● **TASK ITEM**
Retype word for word the lines of the data below, from the first to the one bearing "Toggle the linked", with that one included.

(Beginning of RECORDS SUPPLIED)

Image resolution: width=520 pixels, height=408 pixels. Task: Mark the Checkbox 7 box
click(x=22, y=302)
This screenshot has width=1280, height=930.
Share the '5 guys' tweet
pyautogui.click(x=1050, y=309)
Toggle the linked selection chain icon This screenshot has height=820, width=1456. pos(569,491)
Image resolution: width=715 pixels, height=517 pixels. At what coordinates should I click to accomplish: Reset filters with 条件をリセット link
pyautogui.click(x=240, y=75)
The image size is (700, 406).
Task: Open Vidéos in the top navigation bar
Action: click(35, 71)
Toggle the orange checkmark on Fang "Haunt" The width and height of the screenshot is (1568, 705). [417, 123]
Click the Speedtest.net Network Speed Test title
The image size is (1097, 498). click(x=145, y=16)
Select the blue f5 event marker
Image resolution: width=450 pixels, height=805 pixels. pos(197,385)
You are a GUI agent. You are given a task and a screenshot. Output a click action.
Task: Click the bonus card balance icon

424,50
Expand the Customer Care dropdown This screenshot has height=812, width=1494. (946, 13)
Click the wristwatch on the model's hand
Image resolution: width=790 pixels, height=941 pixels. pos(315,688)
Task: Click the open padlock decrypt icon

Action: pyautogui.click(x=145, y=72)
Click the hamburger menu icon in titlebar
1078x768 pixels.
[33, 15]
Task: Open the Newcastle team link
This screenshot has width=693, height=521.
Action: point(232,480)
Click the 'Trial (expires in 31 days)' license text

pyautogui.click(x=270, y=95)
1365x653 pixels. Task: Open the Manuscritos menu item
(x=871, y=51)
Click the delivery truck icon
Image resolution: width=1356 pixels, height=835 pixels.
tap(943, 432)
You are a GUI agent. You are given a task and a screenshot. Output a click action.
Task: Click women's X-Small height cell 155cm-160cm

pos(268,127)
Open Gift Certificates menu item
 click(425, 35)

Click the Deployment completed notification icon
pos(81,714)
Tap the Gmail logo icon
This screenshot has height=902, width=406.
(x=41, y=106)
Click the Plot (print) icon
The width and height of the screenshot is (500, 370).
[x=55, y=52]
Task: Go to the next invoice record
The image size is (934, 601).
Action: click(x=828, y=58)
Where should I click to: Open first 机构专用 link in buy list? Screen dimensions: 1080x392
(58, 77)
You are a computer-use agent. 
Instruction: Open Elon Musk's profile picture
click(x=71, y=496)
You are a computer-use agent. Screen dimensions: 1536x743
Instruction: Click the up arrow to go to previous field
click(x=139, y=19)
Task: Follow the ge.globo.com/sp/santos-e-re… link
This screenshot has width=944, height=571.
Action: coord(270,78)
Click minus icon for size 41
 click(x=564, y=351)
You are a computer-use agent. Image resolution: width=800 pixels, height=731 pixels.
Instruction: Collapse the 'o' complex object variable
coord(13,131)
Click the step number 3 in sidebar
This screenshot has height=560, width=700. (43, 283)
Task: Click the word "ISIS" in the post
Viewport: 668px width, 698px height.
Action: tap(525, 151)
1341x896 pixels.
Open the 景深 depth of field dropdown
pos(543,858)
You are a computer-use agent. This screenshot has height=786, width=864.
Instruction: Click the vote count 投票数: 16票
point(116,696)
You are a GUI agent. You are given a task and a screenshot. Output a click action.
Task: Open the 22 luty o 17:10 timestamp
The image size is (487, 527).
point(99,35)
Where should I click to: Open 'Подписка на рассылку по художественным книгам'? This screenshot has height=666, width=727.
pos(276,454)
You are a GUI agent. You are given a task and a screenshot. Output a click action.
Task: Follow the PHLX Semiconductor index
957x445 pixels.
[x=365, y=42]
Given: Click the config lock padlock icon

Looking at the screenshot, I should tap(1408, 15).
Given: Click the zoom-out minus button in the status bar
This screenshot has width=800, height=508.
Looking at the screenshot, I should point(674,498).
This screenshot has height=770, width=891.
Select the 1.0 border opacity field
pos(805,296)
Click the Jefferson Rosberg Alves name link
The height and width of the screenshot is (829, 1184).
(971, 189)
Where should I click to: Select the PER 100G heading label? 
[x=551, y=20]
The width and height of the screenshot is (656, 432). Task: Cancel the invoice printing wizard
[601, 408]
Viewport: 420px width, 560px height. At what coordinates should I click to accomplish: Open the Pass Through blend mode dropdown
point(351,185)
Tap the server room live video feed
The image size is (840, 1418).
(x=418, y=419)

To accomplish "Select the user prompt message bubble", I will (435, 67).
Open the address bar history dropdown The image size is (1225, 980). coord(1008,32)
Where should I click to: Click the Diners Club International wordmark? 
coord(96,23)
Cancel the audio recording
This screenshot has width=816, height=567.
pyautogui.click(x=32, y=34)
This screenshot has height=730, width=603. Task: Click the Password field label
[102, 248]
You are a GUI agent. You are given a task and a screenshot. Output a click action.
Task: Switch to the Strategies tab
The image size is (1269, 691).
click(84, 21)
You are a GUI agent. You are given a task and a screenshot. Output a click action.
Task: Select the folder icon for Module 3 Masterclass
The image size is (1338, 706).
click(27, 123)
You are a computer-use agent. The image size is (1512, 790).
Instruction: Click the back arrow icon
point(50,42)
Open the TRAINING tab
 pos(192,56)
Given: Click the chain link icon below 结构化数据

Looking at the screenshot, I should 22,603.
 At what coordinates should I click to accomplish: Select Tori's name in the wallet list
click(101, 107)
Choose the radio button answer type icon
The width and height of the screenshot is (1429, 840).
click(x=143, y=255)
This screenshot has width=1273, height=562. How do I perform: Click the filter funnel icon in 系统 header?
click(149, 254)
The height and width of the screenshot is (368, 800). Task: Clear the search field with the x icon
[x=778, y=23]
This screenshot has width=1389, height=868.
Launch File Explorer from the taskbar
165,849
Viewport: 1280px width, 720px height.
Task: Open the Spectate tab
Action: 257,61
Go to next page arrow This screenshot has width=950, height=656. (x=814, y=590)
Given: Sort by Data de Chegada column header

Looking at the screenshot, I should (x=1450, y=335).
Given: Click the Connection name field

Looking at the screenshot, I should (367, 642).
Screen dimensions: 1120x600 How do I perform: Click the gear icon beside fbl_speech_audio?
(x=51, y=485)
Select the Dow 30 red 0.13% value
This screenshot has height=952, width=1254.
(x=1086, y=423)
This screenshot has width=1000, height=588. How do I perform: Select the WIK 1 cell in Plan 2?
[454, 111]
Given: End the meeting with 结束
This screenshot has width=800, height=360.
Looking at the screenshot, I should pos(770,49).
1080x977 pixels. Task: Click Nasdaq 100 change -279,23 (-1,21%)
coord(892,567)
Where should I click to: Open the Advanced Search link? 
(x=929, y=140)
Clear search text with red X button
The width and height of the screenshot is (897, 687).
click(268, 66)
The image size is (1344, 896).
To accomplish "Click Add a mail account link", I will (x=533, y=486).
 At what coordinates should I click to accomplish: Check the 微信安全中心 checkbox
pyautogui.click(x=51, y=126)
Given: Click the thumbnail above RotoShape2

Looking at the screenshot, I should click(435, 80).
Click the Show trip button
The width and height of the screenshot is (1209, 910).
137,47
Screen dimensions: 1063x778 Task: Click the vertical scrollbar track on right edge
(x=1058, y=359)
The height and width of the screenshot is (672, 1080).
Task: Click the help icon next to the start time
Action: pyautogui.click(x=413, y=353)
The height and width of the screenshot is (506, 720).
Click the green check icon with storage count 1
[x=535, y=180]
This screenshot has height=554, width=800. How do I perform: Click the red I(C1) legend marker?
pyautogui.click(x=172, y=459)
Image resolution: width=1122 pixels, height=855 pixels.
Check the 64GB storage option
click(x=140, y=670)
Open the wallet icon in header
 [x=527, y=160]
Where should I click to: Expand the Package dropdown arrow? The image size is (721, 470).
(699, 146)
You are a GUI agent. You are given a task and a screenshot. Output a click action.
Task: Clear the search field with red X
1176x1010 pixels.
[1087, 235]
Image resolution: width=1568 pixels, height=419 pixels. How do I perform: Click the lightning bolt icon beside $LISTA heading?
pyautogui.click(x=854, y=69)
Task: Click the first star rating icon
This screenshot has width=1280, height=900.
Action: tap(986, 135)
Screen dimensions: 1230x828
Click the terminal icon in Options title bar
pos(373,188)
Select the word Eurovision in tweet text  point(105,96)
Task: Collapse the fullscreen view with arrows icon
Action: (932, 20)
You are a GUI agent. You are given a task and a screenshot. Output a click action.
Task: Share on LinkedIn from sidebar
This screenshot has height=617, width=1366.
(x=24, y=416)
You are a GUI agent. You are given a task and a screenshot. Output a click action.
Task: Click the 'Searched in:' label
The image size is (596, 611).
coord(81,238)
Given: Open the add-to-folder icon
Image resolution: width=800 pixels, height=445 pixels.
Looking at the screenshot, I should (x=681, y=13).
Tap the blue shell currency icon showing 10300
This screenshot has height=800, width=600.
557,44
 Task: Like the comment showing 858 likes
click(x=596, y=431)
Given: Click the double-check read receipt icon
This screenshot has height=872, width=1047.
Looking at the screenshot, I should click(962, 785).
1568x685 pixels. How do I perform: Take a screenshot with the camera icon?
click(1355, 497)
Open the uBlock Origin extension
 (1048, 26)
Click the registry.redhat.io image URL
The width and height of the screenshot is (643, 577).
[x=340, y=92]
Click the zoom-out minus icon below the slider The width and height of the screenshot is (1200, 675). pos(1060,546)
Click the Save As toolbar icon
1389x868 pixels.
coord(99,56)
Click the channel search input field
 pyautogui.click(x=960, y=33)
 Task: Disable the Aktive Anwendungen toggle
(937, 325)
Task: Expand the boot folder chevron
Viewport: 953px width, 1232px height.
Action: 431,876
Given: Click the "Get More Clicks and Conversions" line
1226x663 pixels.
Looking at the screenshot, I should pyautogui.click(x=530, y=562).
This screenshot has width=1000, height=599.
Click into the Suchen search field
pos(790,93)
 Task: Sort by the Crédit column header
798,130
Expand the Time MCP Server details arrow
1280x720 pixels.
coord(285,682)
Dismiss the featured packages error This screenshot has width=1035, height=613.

(End of RECORDS SUPPLIED)

● **FINISHED TASK**
Image resolution: width=520 pixels, height=408 pixels. Task: Mark the Checkbox 7 box
click(x=22, y=302)
This screenshot has width=1280, height=930.
Share the '5 guys' tweet
pyautogui.click(x=1050, y=309)
Toggle the linked selection chain icon This screenshot has height=820, width=1456. pos(569,491)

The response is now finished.